Forum Discussion

hodgm's avatar
hodgm
Icon for Contributor rankContributor
3 months ago

Azure subscription monitoring max retries error

Hi all,

We are in the process of setting up SL1 to monitor a mix of Azure and on-prem VMWare devices.

The Azure subscription monitors repeatedly error with:
"Azure: Network Failure on App: ARMVMPerformance, Message: HTTPSConnectionPool(host='management.azure.com', port=443): Max retries exceeded with url:
Failed to establish a new connection: [Errno -2] Name or service not known',)),".

We have 14 subscriptions setup and some don't show the error at all, some show it weekly and 1 shows it every 15 minutes generating 1000's of critical alerts a month.

SL1 support/PS say it is down to a DNS issue: We have checked with the ENG Team and it looks like a random DNS issue where it can't resolve "management.azure.com" from the collector and it looks transient. The error message points to a failure to resolve the hostname when the config da’s are run.

However we use the same DNS server for all collectors and some subscriptions don't see the error. I can also do successful nslookups/pings/nmaps from the collectors.

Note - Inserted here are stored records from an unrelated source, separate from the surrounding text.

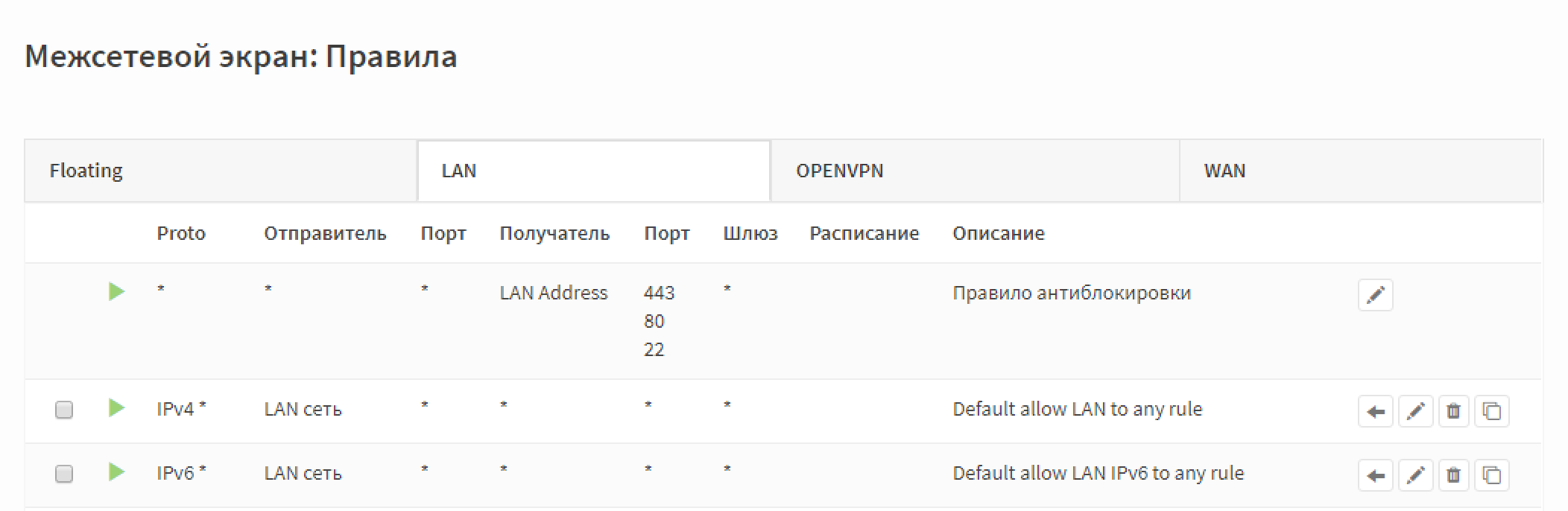
Task: Edit the Правило антиблокировки rule
Action: coord(1375,295)
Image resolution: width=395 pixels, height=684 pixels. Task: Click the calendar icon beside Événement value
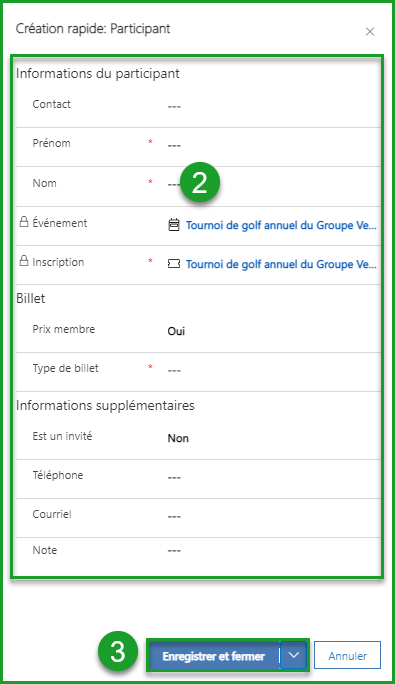[x=174, y=225]
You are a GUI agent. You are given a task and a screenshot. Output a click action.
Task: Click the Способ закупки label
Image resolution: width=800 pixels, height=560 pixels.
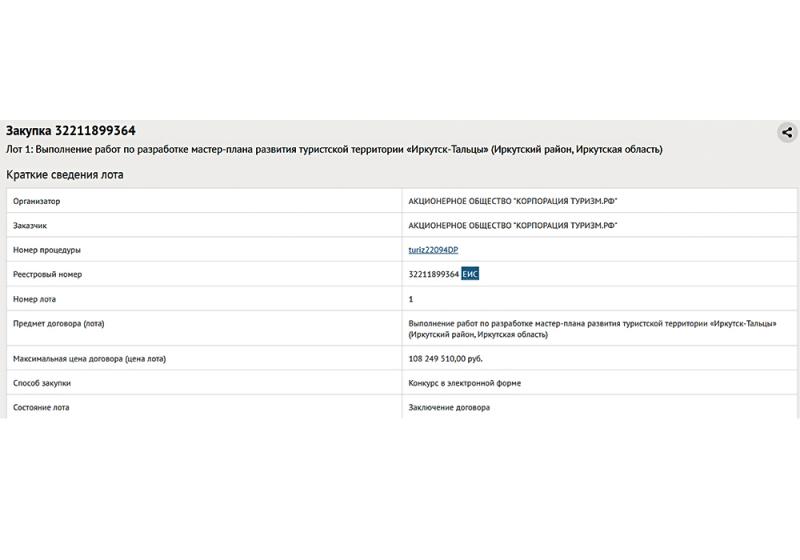[41, 383]
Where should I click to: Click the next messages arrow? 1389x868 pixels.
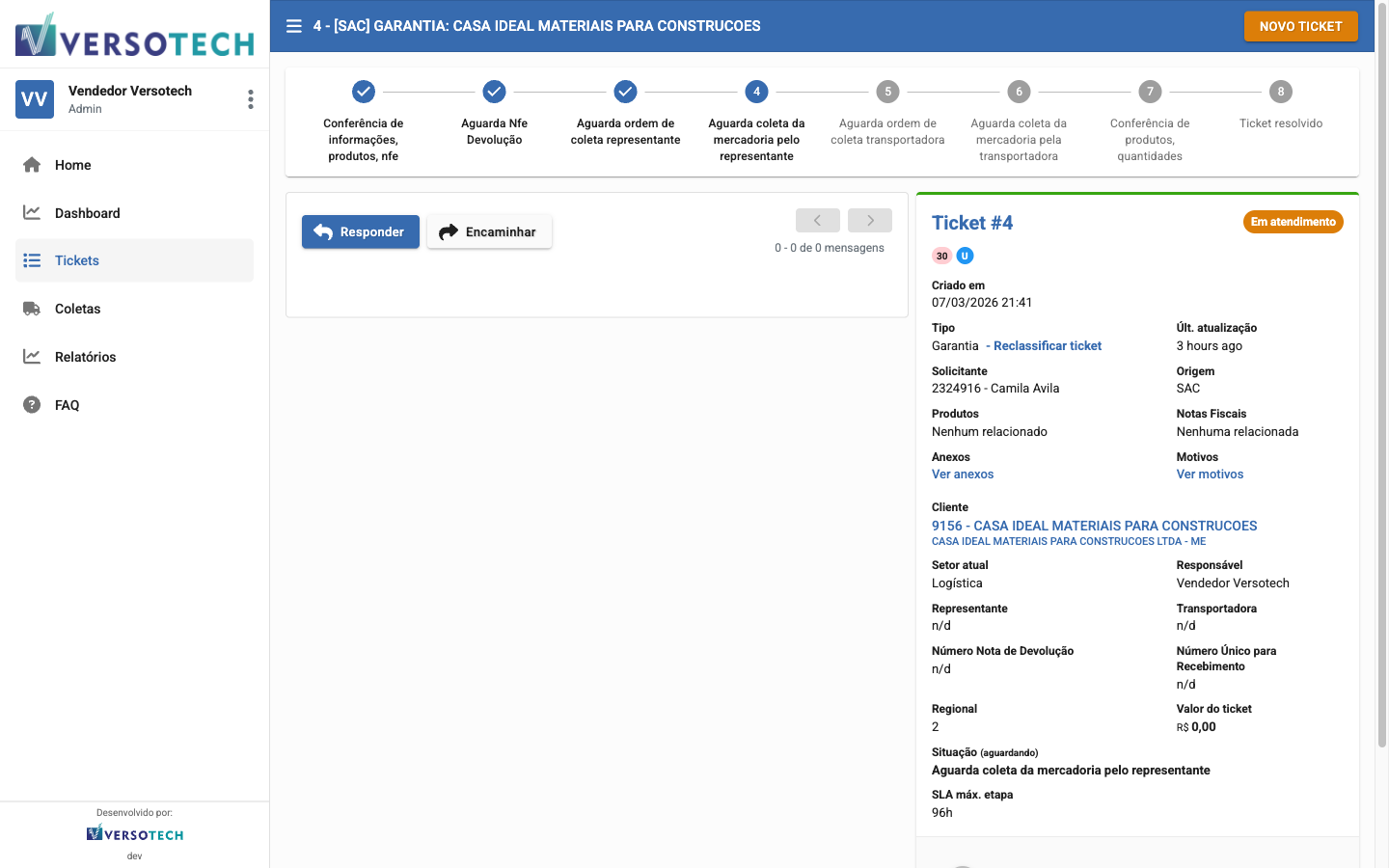tap(869, 220)
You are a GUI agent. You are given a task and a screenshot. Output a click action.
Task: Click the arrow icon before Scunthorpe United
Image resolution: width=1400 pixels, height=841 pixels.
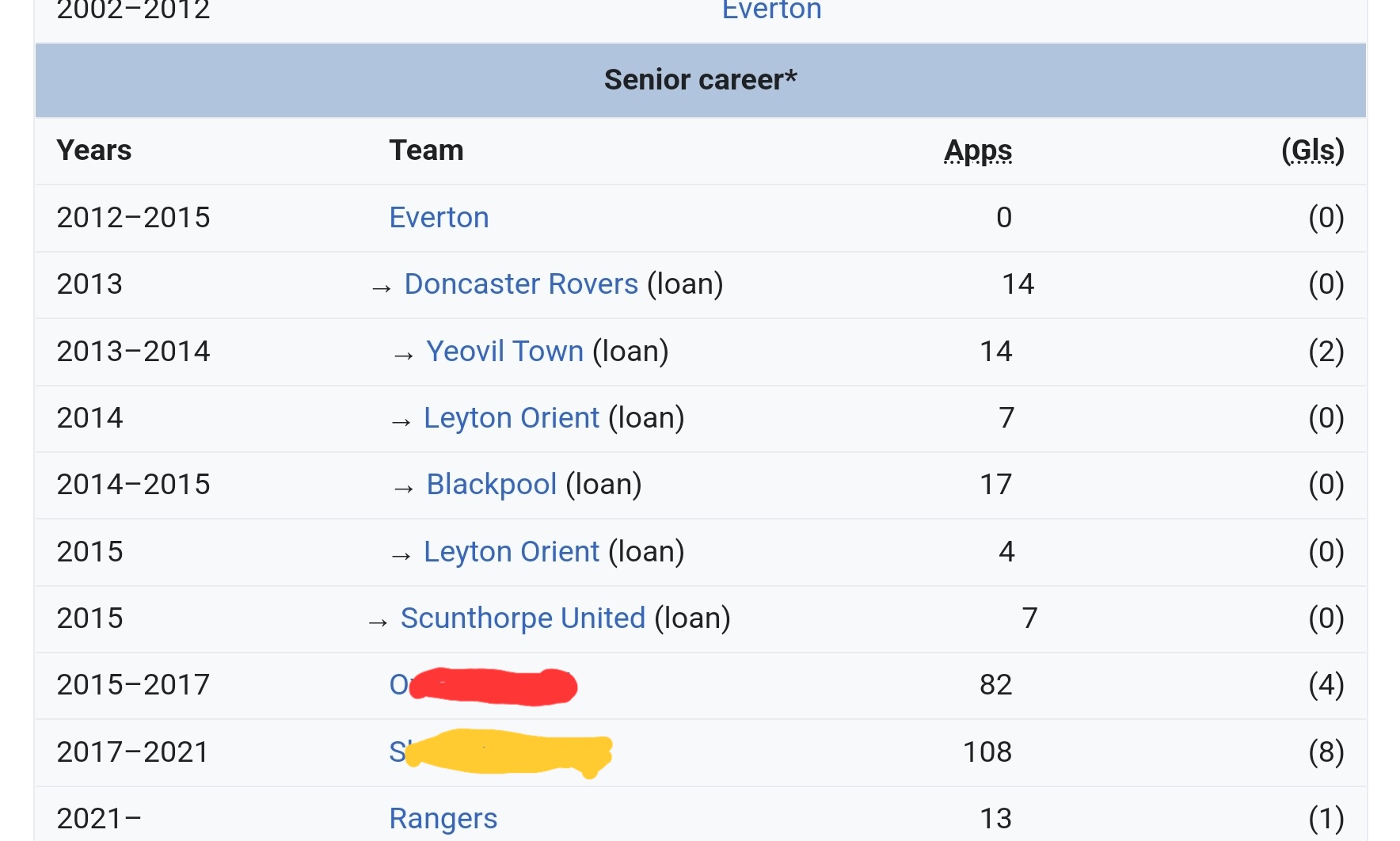pyautogui.click(x=378, y=622)
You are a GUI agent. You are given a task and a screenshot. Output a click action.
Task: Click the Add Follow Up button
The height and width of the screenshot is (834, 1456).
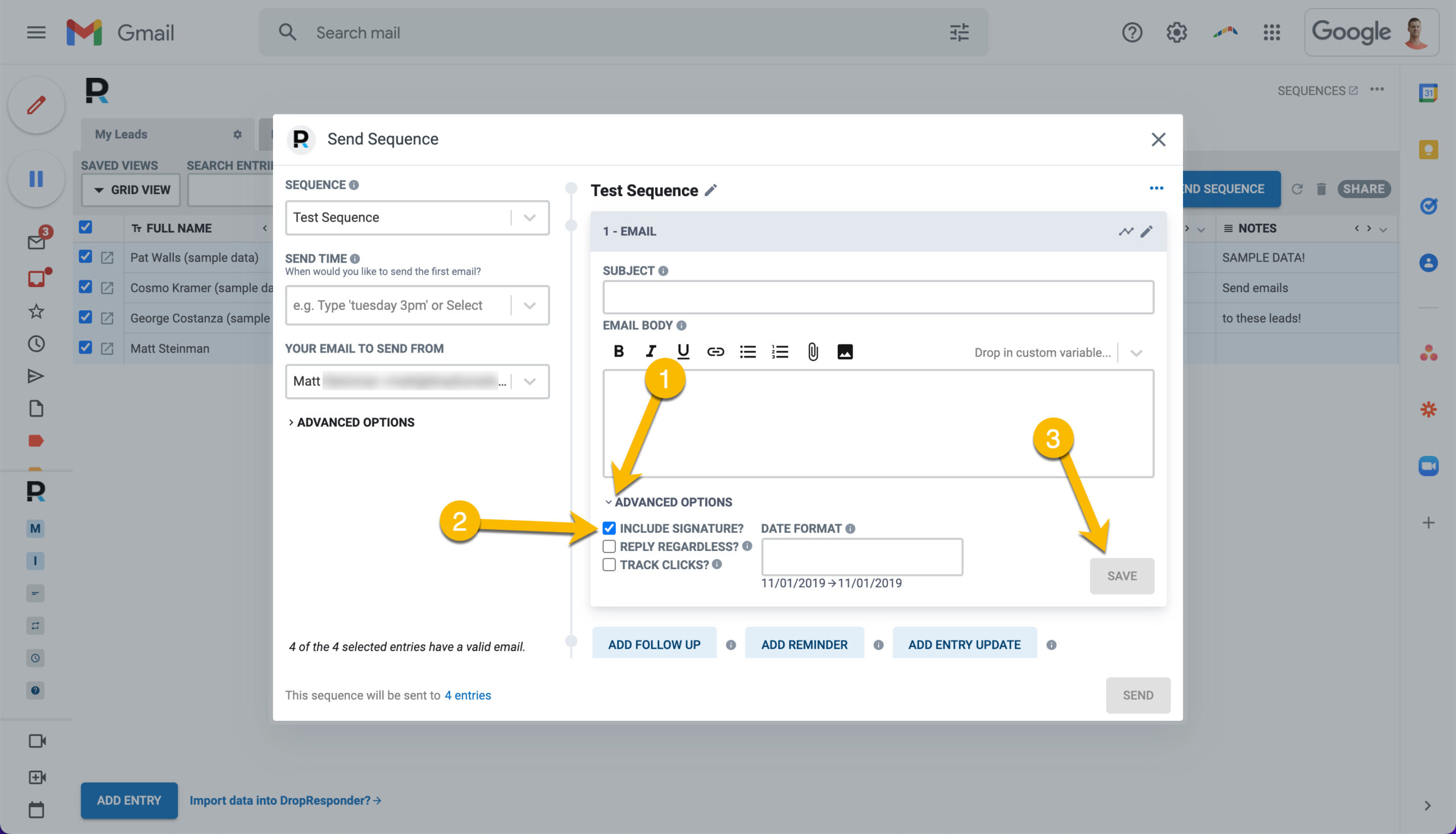click(x=654, y=644)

Has anyone seen something like this before?

Thanks,

Mark

  • Further information on this issue for anyone experiencing the problem.
    It turns out I had 2 issues:

    - There was a DNS issue on with our collectors in Azure UK West, I spotted this when our on-prem exchange servers had the same issues contacting Azure. The DNS server forwarders were pointing to another internal DNS server that was decommissioned rather than a working internal (or external) DNS server

    - The second issue was a collector based in Azure UK South where DNS was working fine , muddying the water for troubleshooting. This issue was down to the Subscription being monitored missing part of the URL.
    So for a working subscription you would see it accessing https://management.azure.com/subscriptions/abcdefg12345 etc. The non working subscription in my case was missing a / and subscription so looks like: https://management.azure.comdefg12345
    I have checked the credential page, which is how the url is pulled together and it is being passed to the SaaS backend correctly.
    Support are still troubleshooting for me but I hope this helps. To check the URL check the summary tab of the subscription and the device logs section at the bottom

  • In our case we found our that NG firewalls were opening ssl traffic, and the list of source addresses were not complete, so looked like the correct EDL files + some additions were needed for FW. The connections went randomly to IP addresses that were not listed, so ssl certs were opened in FW and therefore DA, correctly, thought that there was in issue.